- [Records to process]
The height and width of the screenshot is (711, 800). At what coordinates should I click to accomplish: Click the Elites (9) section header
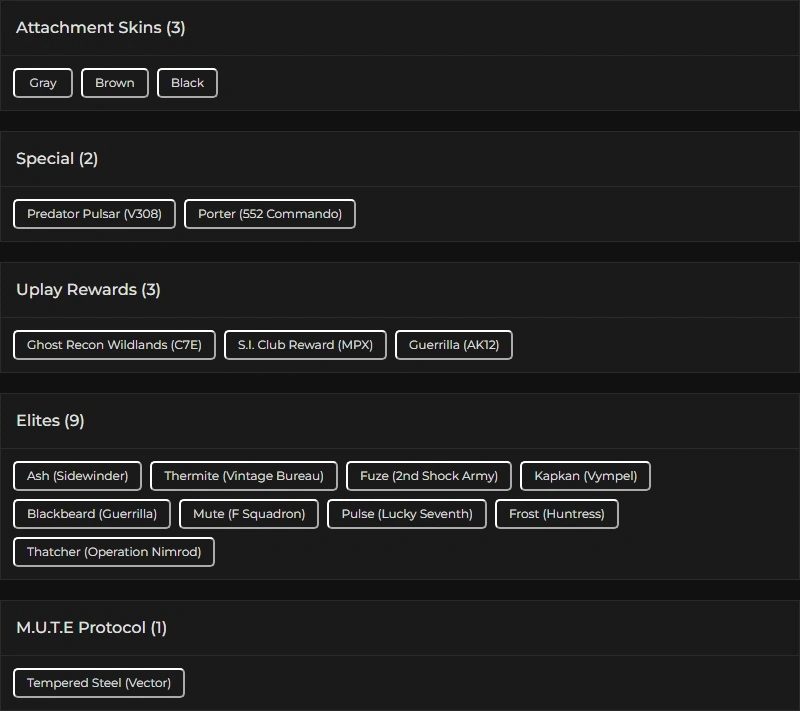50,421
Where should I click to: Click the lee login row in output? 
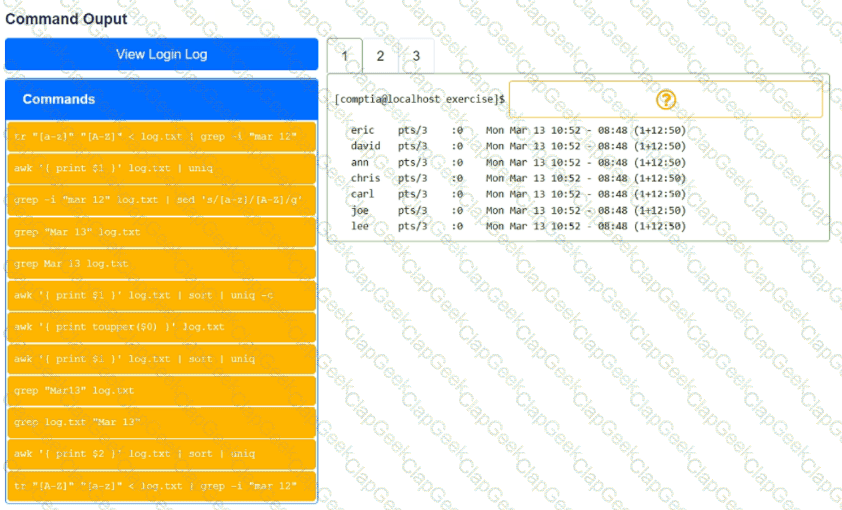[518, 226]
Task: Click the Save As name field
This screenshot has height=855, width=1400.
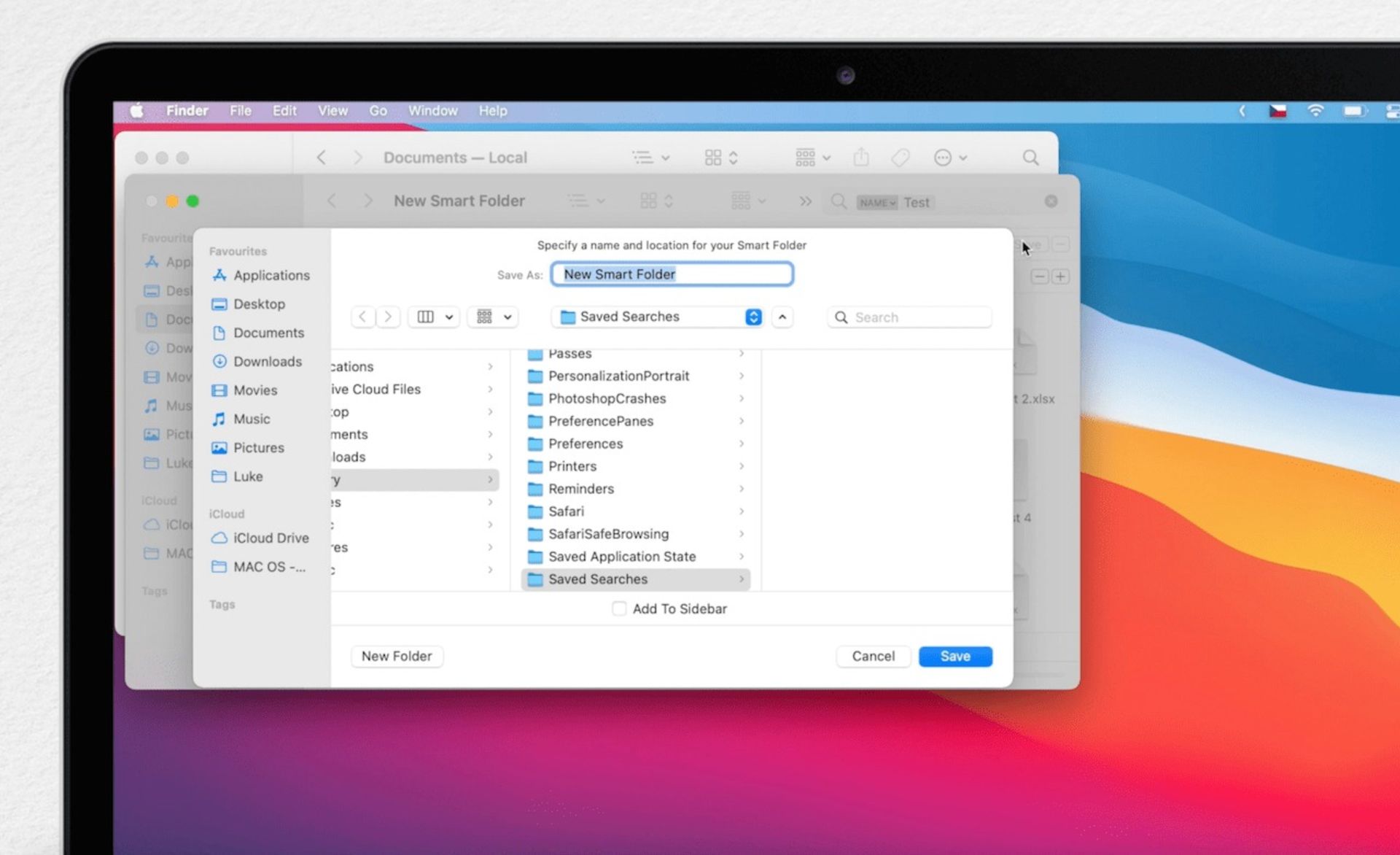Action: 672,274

* * *

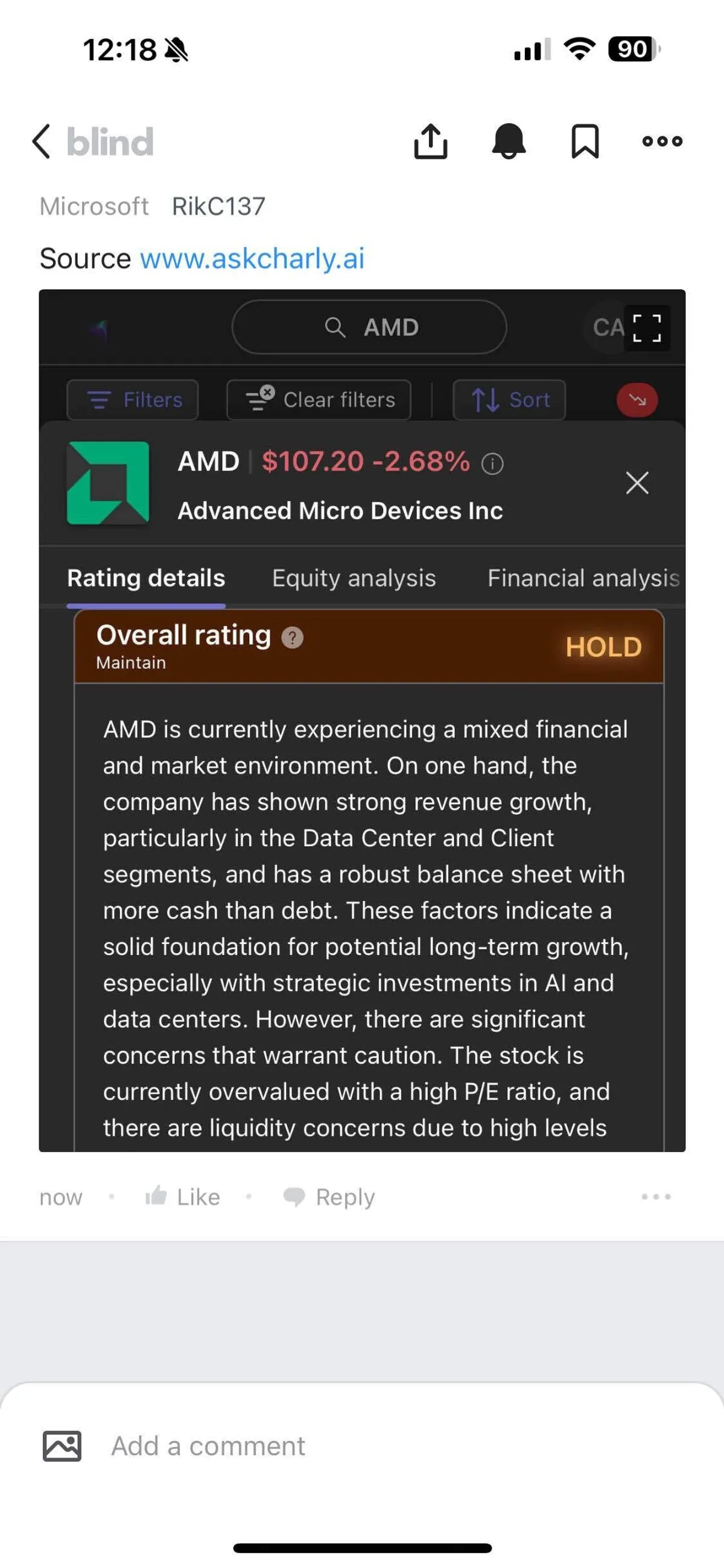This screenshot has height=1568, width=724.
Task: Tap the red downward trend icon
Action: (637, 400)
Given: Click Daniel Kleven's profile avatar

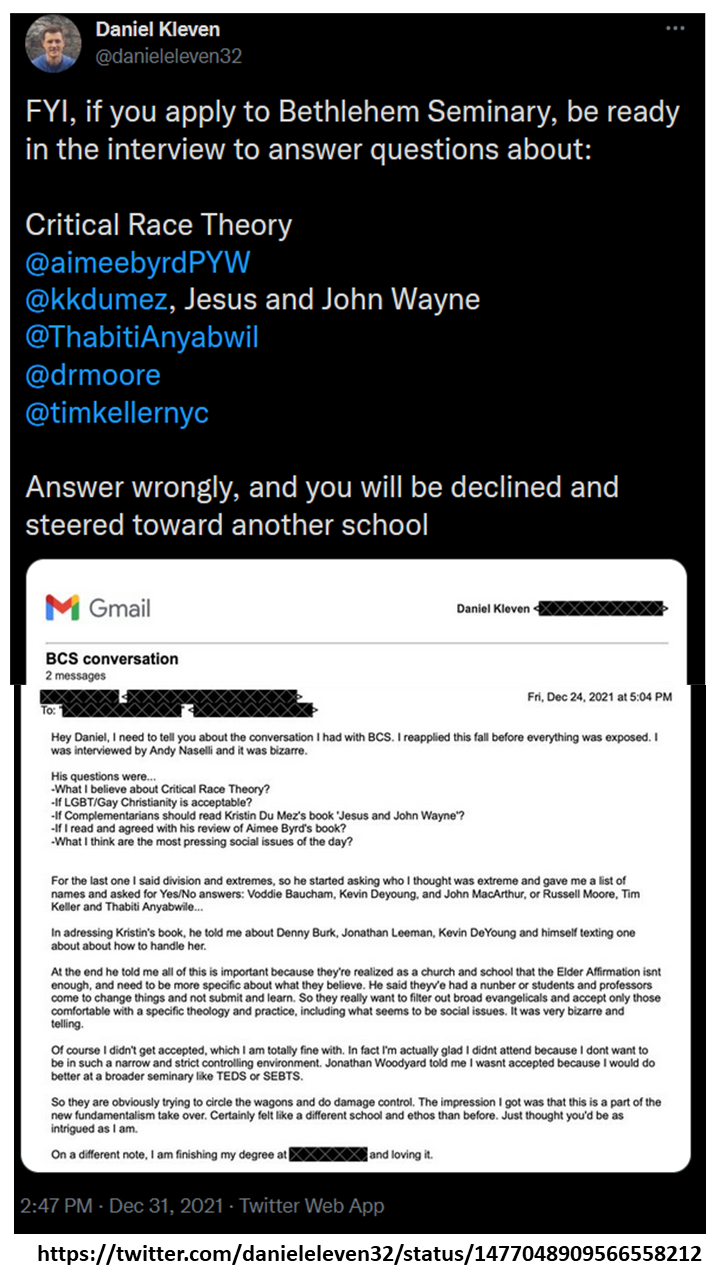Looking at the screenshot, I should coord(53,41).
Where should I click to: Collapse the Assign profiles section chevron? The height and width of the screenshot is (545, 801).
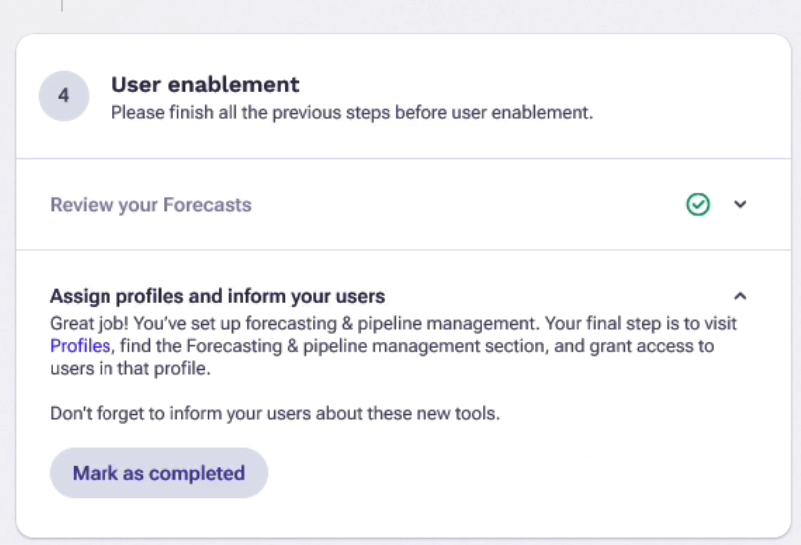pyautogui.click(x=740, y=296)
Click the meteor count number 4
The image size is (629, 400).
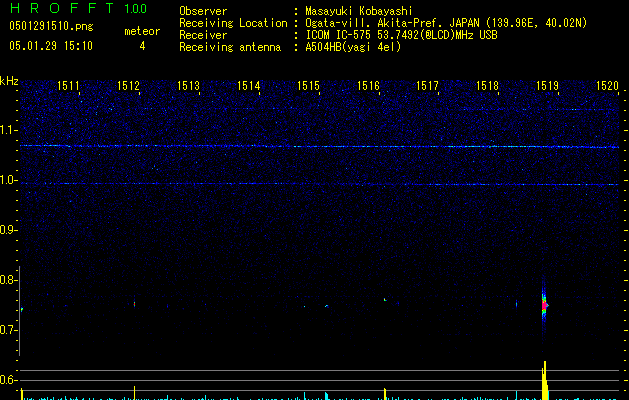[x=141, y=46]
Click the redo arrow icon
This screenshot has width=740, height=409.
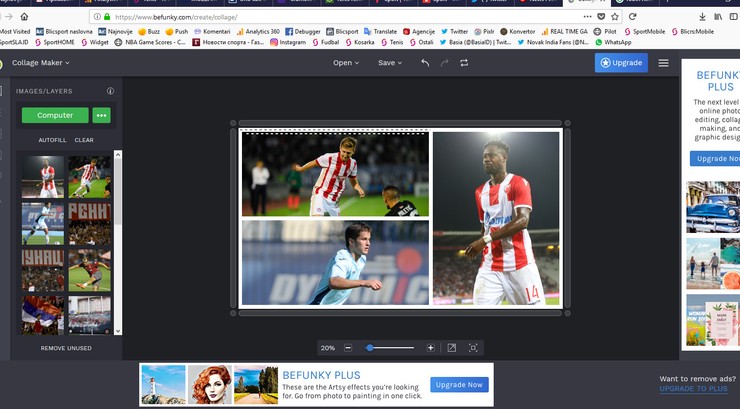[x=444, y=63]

- [Task brief]
Write out the data verbatim from the line containing "Given: Click Daniel Kleven's profile avatar" through the line containing "[x=444, y=63]", including both of those lines, and leave the pictures out of your answer.

- [Answer]
Given: Click Daniel Kleven's profile avatar

Looking at the screenshot, I should coord(53,41).
Where should I click to: Collapse the Assign profiles section chevron? The height and width of the screenshot is (545, 801).
pyautogui.click(x=740, y=296)
Click the meteor count number 4
The image size is (629, 400).
[x=141, y=46]
Click the redo arrow icon
This screenshot has width=740, height=409.
[x=444, y=63]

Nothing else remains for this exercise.